--- What needs to be done ---
Copy each of the following entries word for word.

— Start Input —

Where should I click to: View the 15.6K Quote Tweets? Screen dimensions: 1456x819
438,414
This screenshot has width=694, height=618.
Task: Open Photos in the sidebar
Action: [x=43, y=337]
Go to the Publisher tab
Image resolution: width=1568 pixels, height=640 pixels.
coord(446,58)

— End Input —

--- Solution to this problem ---
Where should I click to: View the 15.6K Quote Tweets? Screen dimensions: 1456x819
438,414
This screenshot has width=694, height=618.
Task: Open Photos in the sidebar
Action: [x=43, y=337]
Go to the Publisher tab
Image resolution: width=1568 pixels, height=640 pixels.
coord(446,58)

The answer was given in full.